* SHORT PROBLEM:
Write everything from the start of the data down to the line containing "Action: tap(248, 76)" as a numbered list. Skip blank lines and leave the pictures out.

* DATA PROVIDED:
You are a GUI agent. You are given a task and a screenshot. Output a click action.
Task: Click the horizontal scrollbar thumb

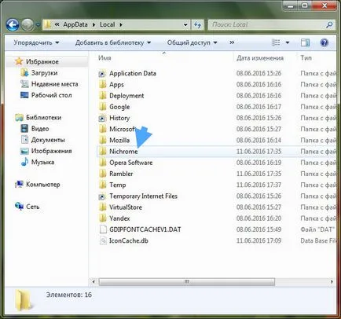tap(187, 282)
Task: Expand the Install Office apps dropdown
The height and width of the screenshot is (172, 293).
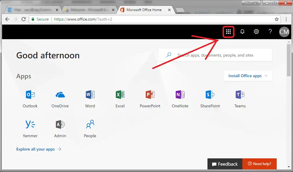Action: tap(248, 76)
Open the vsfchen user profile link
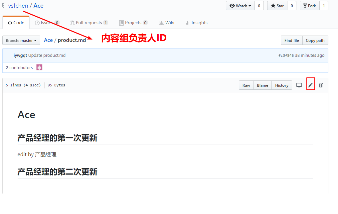This screenshot has width=338, height=214. pos(18,6)
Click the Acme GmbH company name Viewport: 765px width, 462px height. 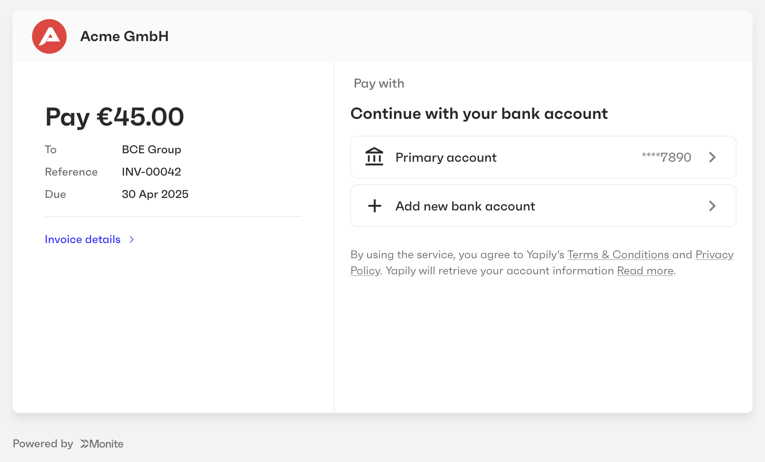124,36
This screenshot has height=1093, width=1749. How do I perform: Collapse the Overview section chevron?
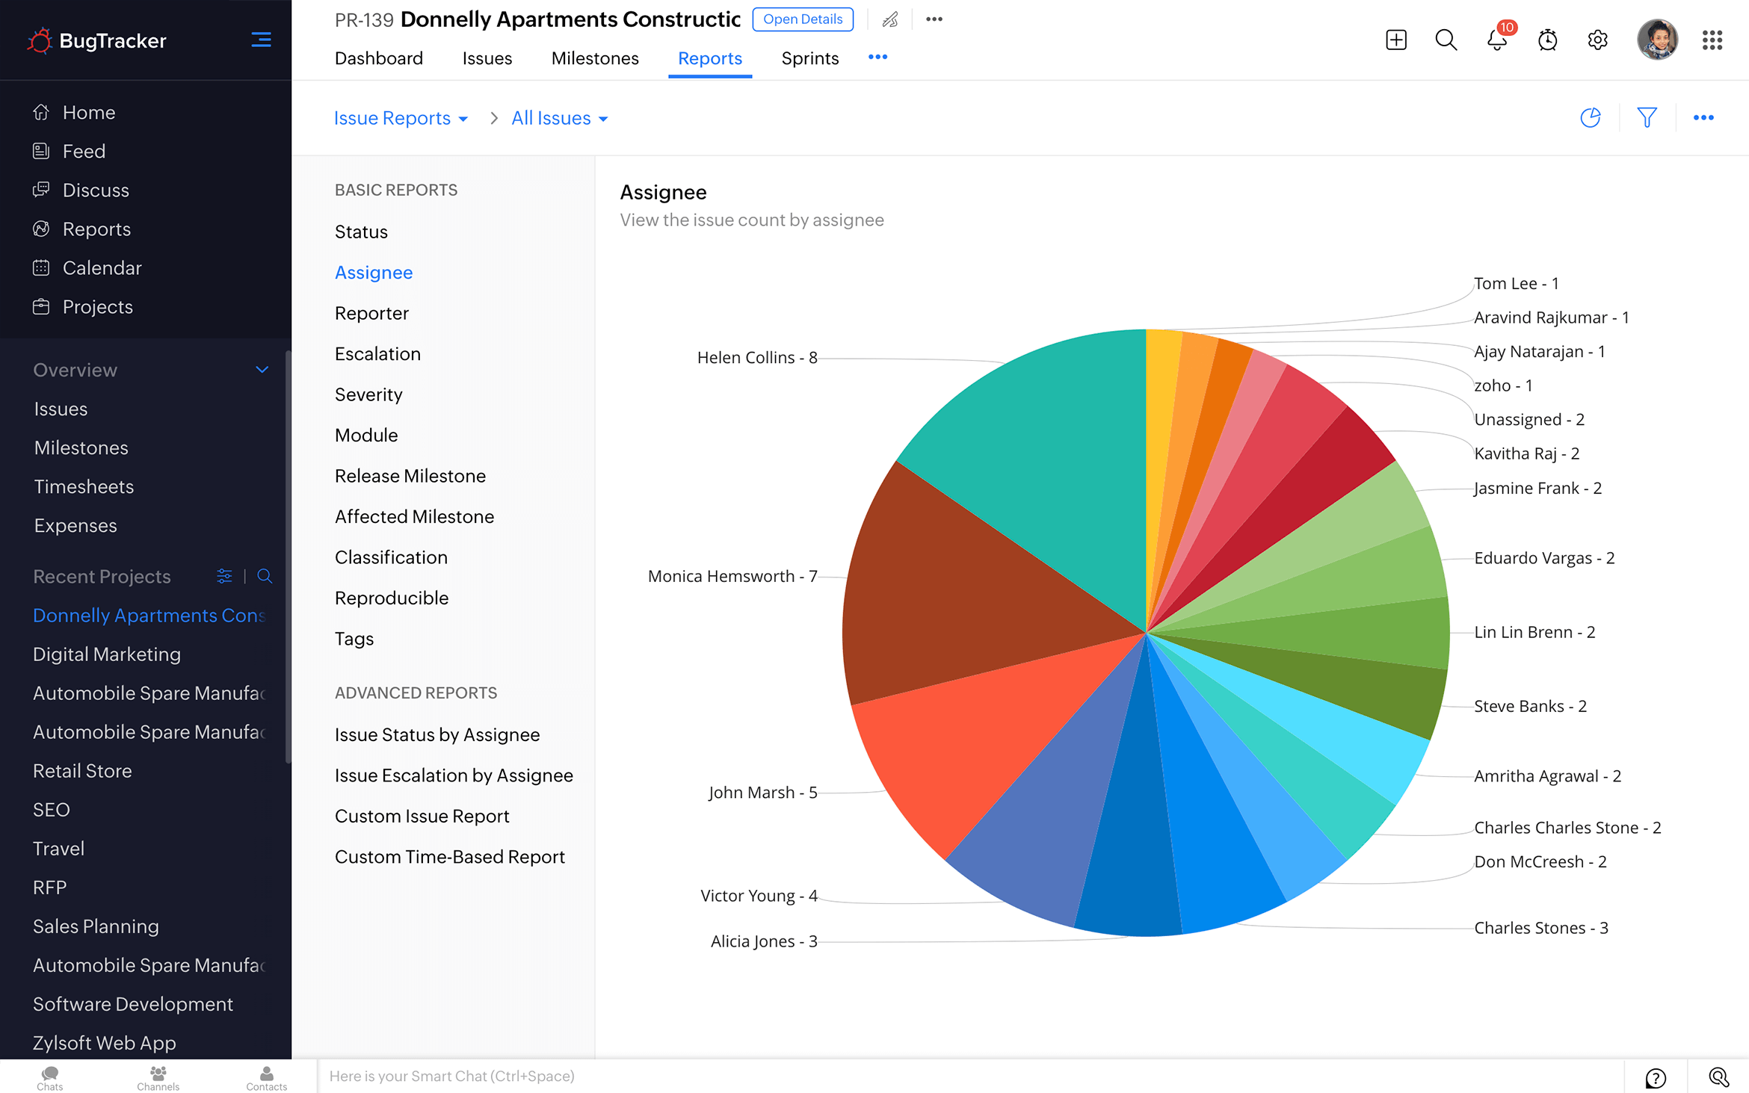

* THE SOLUTION:
1. You are a GUI agent. You are given a task and a screenshot. Output a click action.
2. Task: Click the horizontal scrollbar thumb
3. tap(187, 282)
4. Task: Expand the Install Office apps dropdown
5. The height and width of the screenshot is (172, 293).
6. Action: tap(248, 76)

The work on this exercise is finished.